Freda shook her head.
“I have been very foolish,” she said at last, “to listen to all the things I have heard said against him. And perhaps it is as a punishment to me that I have heard this. He was good and kind when I was a baby: how can he be bad now? And if he has done bad things since then, the Holy Spirit will come down into his heart again now, if I pray for him.”
“Amen,” said Barnabas solemnly.
This farmer had no more definite religion himself than that there was a Great Being somewhere, a long way off behind the clouds, whom it was no use railing at, though he didn’t encourage honest industry as much as he might, and whom it was the parson’s duty to keep in good humour by baptisms, and sermons, and ringing of the church-bells. But he had, nevertheless, a belief in the more lively religion of women, and thought—always in a vague way—that it brought good luck upon the world. So he took off his hat reverently when the girl was giving utterance to her simple belief, and then he led the horse past the dead body, and jumping up into the cart beside her, took up the reins.
CHAPTER VI.
After a little more jolting along the highroad they turned to the right up one less used, and soon came in full sight of the Abbey ruins. Just a jagged dark grey mass they looked by the murky light of this dull evening, with here and there a jutting point upwards, the outline of the broken walls softened by the snow.
Freda sat quite silent, awestruck by the circumstances of her arrival, and by the wild loneliness of the place. A little further, and they could see the grey sea and the high cliffs frowning above it. Barnabas glanced down at the grave little face, and made an effort to say something cheering.

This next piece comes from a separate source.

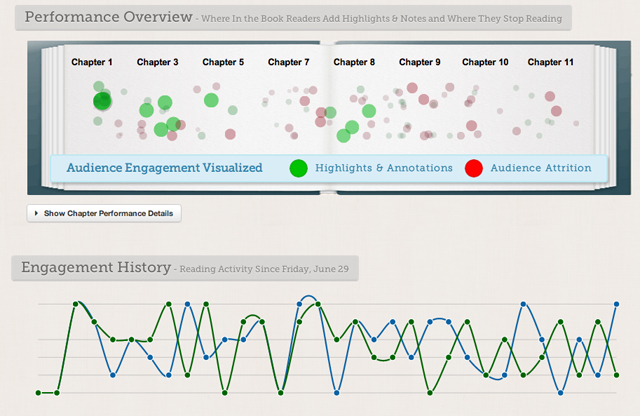
Task: Click the Chapter 7 heading in book
Action: tap(289, 62)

“It bean’t all so loansome as what this is, ye know. Theer’s t’ town o’ t’other soide o’ t’ Abbey, at bottom of t’ hill. And from t’ windows o’ Capt’n Mulgrave’s home ye can see roight oop t’ river, as pretty a soight as can be, wi’ boats a-building, an’ red cottages.”
“Oh!” said Freda, in a very peaceful voice, “I don’t mind the loneliness. I like it best. And I have always lived by the sea, where you could hear the waves till you went to sleep.”
“Aye, an’ you’ll hear ’em here sometimes; fit to split t’ owd cliffs oop they cooms crashing in, an’ soonding like thoonder. Ye’ll have a foin toime here, lass, if ye’re fond of t’ soond o’ t’ weaves.”